Just finished the PANW onsite for a senior security engineer role (AppSec-adjacent). This was a virtual onsite across four 55-minute sessions on a Thursday. Writing it up in detail because I found fragmented info when prepping and wanted to give someone the full picture.

Round 1: Coding Graph problem, medium difficulty. Cycle detection variant. I coded in Python. Interviewer was an SWE from the Cortex team, didn't have deep security background himself, was focused purely on code quality and communication.

Round 2: System Design Design a distributed rate-limiting service for an API gateway that might be protecting against DDoS-style abuse. Security context baked in. Talked through token bucket vs. leaky bucket, how to keep rate limit state consistent across nodes, Redis as a fast in-memory layer with Postgres fallback for auditing. They pushed on: what if Redis goes down? What if your network partition splits the rate-limit state?

Round 3: Behavioral / Values One interviewer, felt more like a conversation than an interrogation. Questions: tell me about a conflict with a teammate, tell me about a security incident you were involved in and what you learned, and one 'where do you want to be in three years.' Roughly 30 min behavioral, 20 min for my questions to them.

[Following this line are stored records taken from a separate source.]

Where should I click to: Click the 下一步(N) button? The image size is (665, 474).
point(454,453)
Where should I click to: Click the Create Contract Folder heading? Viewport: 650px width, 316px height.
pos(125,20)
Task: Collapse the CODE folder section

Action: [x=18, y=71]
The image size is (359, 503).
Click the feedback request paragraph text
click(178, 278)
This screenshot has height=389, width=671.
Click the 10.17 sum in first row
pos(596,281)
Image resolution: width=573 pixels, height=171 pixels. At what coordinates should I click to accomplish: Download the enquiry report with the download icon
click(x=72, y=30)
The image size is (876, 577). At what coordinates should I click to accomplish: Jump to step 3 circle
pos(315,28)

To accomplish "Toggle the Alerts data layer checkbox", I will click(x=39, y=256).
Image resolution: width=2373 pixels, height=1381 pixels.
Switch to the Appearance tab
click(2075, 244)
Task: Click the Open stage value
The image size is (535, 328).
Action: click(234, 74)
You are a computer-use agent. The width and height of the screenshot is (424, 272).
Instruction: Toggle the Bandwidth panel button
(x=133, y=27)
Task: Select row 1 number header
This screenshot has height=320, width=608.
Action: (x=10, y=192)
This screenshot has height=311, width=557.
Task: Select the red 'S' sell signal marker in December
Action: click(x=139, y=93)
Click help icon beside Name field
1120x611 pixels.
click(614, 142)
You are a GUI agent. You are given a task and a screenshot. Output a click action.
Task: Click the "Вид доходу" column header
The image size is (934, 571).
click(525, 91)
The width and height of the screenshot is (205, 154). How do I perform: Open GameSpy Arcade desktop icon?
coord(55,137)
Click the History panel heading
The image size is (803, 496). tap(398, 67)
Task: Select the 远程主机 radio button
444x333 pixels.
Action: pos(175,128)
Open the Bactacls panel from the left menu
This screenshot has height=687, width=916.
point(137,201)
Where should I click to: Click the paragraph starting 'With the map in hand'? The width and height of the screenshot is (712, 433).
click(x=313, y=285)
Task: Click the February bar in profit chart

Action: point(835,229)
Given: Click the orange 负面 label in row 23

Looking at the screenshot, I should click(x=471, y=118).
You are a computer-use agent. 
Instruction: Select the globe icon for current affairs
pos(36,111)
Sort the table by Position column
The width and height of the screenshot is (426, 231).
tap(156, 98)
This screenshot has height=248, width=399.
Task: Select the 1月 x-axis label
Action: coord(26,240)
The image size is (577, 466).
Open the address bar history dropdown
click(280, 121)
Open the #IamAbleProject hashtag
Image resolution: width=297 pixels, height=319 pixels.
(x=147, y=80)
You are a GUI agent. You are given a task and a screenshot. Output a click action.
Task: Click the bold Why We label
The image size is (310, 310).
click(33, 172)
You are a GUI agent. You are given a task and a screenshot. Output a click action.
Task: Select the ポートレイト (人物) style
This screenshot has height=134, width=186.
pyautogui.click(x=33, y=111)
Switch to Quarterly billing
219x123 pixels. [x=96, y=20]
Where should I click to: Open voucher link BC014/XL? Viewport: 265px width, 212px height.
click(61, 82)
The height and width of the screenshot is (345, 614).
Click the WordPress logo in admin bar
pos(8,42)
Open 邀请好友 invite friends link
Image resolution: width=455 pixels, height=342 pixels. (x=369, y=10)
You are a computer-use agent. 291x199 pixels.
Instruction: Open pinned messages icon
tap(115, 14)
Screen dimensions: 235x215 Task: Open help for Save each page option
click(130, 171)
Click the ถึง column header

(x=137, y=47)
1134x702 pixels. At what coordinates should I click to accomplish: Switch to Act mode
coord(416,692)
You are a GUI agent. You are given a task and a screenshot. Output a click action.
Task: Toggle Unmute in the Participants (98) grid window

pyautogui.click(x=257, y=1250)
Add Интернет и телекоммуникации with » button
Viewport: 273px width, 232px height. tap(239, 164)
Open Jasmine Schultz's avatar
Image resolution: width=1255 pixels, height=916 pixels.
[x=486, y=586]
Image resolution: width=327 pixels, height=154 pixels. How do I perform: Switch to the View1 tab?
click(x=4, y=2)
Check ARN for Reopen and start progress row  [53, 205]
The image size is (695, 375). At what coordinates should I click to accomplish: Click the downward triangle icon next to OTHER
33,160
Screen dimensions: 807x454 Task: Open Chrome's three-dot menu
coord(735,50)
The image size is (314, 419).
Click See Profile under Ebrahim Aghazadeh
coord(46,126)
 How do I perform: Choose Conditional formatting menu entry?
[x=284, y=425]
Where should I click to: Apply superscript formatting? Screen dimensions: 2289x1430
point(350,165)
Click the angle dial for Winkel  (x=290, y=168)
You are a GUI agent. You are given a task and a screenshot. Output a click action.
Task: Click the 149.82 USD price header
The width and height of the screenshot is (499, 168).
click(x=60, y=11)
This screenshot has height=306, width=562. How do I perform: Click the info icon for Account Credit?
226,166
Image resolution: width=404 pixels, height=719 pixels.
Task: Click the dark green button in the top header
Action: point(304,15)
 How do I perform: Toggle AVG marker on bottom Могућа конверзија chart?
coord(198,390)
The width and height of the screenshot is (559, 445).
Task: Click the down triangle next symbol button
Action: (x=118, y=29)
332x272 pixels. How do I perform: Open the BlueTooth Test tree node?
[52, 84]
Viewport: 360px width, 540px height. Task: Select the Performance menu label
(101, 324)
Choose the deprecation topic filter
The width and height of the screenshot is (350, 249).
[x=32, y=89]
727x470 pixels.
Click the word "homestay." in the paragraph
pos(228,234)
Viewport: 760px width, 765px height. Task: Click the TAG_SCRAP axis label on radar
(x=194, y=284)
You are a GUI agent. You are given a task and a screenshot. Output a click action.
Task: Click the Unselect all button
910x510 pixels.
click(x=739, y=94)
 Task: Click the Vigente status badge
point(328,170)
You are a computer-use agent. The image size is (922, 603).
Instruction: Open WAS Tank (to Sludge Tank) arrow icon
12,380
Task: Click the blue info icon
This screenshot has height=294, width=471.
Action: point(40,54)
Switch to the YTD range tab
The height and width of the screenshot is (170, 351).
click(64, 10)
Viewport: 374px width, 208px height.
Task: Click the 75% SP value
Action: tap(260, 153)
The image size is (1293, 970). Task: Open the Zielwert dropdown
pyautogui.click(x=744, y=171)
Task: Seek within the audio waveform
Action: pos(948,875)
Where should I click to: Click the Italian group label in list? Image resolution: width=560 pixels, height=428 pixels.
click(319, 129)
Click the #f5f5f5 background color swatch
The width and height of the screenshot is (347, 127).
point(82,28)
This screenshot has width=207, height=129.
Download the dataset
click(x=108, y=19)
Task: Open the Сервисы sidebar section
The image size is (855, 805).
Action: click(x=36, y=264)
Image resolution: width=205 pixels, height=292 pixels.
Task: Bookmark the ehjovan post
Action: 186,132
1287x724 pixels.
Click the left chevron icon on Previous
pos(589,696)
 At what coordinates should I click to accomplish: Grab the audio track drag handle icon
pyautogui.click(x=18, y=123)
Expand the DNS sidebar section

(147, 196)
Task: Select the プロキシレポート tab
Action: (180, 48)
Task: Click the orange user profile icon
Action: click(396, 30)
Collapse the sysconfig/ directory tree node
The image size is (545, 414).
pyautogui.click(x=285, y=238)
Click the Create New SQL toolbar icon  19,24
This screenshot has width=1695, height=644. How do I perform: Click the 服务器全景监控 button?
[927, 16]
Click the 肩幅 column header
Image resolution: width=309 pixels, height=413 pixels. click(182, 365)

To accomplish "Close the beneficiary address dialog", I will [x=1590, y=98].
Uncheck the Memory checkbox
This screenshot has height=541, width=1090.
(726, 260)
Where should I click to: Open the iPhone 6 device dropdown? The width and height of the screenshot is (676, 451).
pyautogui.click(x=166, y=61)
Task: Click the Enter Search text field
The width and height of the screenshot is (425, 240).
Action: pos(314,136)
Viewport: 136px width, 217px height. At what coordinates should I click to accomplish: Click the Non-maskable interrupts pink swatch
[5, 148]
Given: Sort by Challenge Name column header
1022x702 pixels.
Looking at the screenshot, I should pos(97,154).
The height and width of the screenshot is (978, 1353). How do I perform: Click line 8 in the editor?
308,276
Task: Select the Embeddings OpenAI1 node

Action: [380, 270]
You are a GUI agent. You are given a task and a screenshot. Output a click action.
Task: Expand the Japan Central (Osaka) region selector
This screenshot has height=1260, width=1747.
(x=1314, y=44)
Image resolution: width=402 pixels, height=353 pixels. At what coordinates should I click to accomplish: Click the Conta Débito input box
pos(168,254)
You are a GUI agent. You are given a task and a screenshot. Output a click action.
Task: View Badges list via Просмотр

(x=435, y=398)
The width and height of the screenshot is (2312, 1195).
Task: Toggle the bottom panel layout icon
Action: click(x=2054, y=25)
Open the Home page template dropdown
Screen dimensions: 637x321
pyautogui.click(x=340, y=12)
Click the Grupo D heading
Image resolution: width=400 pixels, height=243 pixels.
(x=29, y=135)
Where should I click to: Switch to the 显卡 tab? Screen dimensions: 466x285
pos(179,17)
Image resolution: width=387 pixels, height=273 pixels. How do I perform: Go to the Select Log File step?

Round 4: Hiring Manager Was the actual hiring manager for the team. This round felt the most like a mutual evaluation. She asked about my preferred working style, how I handle unclear requirements, and we spent probably 15 min talking about the team's current roadmap. Read the PANW blog and their recent product announcements before this round. She noticed I'd done homework.

Logistics: All Zoom. No whiteboard, CoderPad for coding, Excalidraw link shared for system design. Debrief took 6 business days. Offer came on day 7.

Happy to answer questions.

6 replies

ml_mike

Six days for debrief is actually pretty normal. Did they give any signal during the rounds, or total poker faces?

sec_sasha

Round 1 interviewer smiled a lot and gave me a hint, which felt good. Round 3 was more neutral. I genuinely couldn't tell until I got the call. Don't read too much into interviewer body language.

de_derek

The Redis-goes-down question is evergreen. They ask some version of it at basically every distributed systems design round everywhere. You need a canned answer for single-node-of-failure scenarios.

brand_ben

The HM round being the last round is actually a good sign. It means you've cleared the technical bar by that point and the conversation is more about fit and mutual interest. Treat it accordingly, ask real questions.

firsttime_mgr

Is the onsite the same for new grad / entry level, or different format entirely?

sec_sasha

From what I know, new grad onsite drops the system design round or replaces it with a second coding round. Behavioral is still there. Check with your recruiter to confirm the exact format for your req.